London-bound Manchester Train to Operate Devoid of Commuters

Train placeholder Train service illustration
Train company characterizes the regulator's ruling as "unsatisfactory"

A train service transporting daily travelers from London from Manchester is set to run empty for approximately five months following a decision by the railway oversight authority.

A ruling by the rail regulatory body means the 07:00 GMT train run by Avanti West Coast from Manchester's main station to London will still operate but will only be used to transport employees from the middle of December.

An Avanti West Coast spokesperson stated they were "let down" with the decision, which would "clearly impact those customers who regularly take these trains".

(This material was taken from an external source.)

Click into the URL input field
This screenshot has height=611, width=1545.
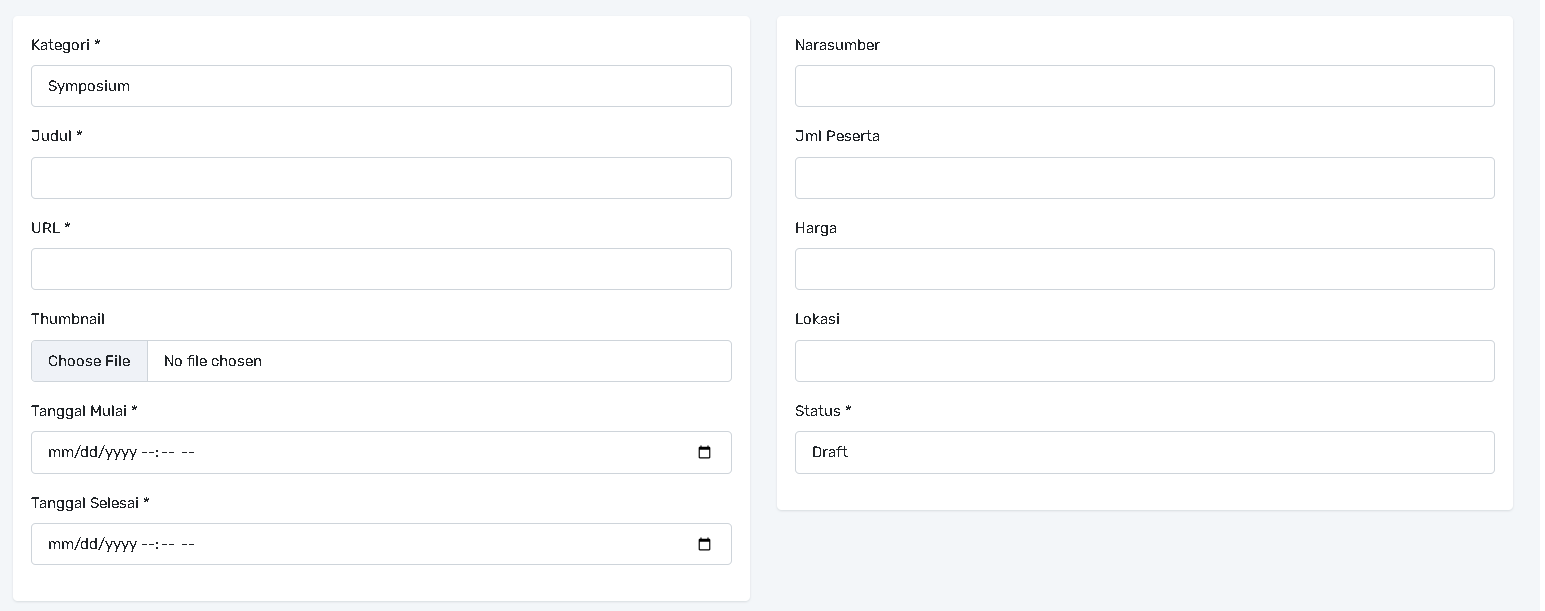380,269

An regulatory spokesperson explained the decision was based on "robust evidence" from Network Rail to prevent possible operational issues on the key rail corridor.

The infrastructure company did not provide a statement.

Specifics of the Operational Adjustments

The express train, which reaches the capital in under two hours, will continue to leave from Manchester station at 7:00 AM on four weekdays, but will not open to commuters.

It will, instead, transport Avanti staff from Manchester to London when the new timetable takes effect on December 15th.

The ruling means the service could run for more than 100 trips without paying passengers on the train.

An Avanti West Coast spokesperson clarified they were displeased with the regulator's determination not to approve operational permissions from the winter period for four weekday services they currently operated, including the 7:00 AM fast service from London from Manchester.

The ORR also mandated a weekend train which presently operates from Holyhead to London to end at Crewe, they noted.

"This will clearly impact those customers who currently rely on these trains," they said.

"Nonetheless, we will still be delivering even more trains across our network from the start of the December timetable, featuring more extra trains on our Liverpool line."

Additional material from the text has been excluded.